Thanks for all you do.
Thanks for our two beautiful daughters..
Thanks for doing the laundry… … … Hey…you wanna fool around?”
These two seem to operate in the same orbit they always have – mutual respect, more than a little humour to get them through, and that thing that confounds unmarried people, that thing where you can be of completely opposing opinions, and keep going, because no matter who’s wrong in this particular scenario, someone has to take the lead and keep going, knowing the other will be there if it doesn’t work. So Tami Taylor goes ahead and does what she thinks is best, lets Julie “climb back inside the womb” and grabs all her studying materials for her, and Eric will be proud if it works and supportive if it doesn’t. That’s family.
Now, I have a controversial opinion coming up next. I’m not sure that what Vince’s dad is doing isn’t also family. Don’t misunderstand – I’m well aware that he’s pushy, that he’s overbearing, that he has dollar signs in his eyes and dreams of signing autographs alongside his son.
I’ll even go ahead and admit that he’s not the same kind of parent who has coached a kid up from a little tadpole, and so is beaming and bursting with pride that the kid is as wonderful as he always knew he would be. But I submit for your perusal the idea that he is, nonetheless, trying to be a dad.
Some dads are pushy. Some are insecure, and so they are adamant about showing that they know best, or can help. If Vince was juggling the possibility of academic scholarships, there’d be nothing for his father to say. It’s completely outside his understanding. But this – that if you are there for your kid, if you get the most for him, if you advocate for him the way nobody else will (and certainly, the way he presumes Coach wouldn’t), well, then nobody could call you a bad dad after all, could they? Even if you were in jail? This means, if you help your kid follow his dreams, that you were there for him after all. Doesn’t it?
I don’t want to sully our beautiful show with the mention of common gossip, but think about some stage parents you know of.
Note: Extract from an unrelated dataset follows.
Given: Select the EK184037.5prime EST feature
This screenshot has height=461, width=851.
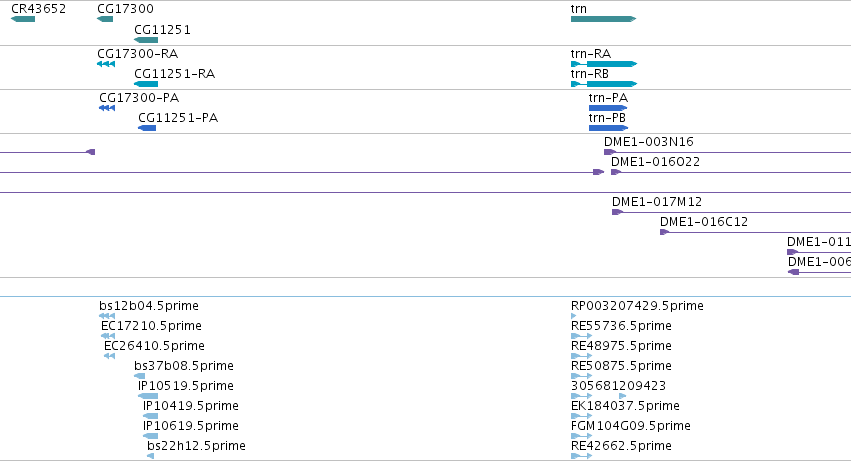Looking at the screenshot, I should [581, 416].
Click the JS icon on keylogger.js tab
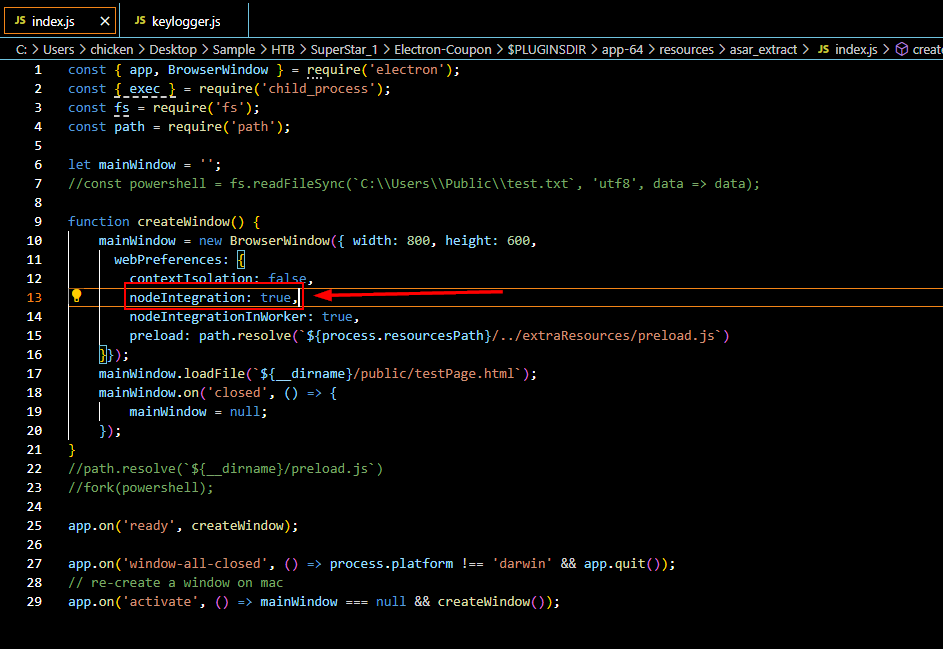The width and height of the screenshot is (943, 649). pyautogui.click(x=140, y=21)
Think about how the early lives of those stars are described. How often is there a lot of poverty? How often a huge, upsetting amount of marital discord? How often a split between the parents? Make no mistake. Being a stage parent (or in this place, a football dad) is an apology to your children for everything that came before.
And when it goes badly, as we know it will, because bad behavior can’t go rewarded, neither Vince nor dad will really be able to tell who the ‘bad’ one is. Whose behavior really took the dream off track.
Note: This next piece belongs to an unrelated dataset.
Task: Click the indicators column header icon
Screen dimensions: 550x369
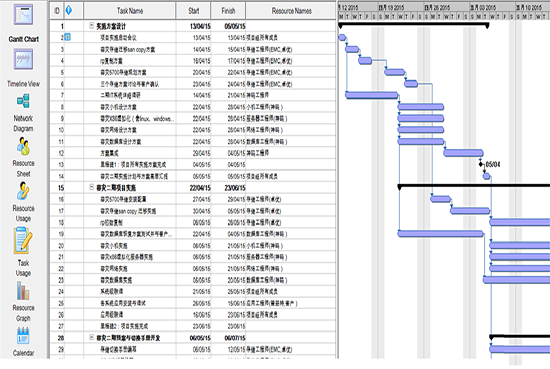Action: (x=69, y=11)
As for the bad behavior, we saw enough of it - I’m talking both about Dad’s attitude to Eric, (especially when he does that extra-blinky thing people do when pretending innocence, to imply “I’m not sure why you’re upset…”) and also the hubris of Vince, who succumbs, at long last, to the ‘dirty playing’ that Slammin’ Sammy Meade suspected - but really, would these guys be so upset that their records are out there? Confidentiality or not, my impression is that small towns disseminate this kind of thing pretty quickly.
Luke Cafferty is comic relief, and I don’t mind him that way. Hastings Ruckle is invisible (though Buddy Jr.’s face was seen, at least). Vince is utterly vulnerable and yes, only Coach is looking out for him. Julie is standing on the precipice between child and adult. Jason Street never played college ball, and might be the happiest of all. Certainly he’s sorry for his old friend Tim Riggins.
Who will be made King this year? Who is worthy of the Kingmaker?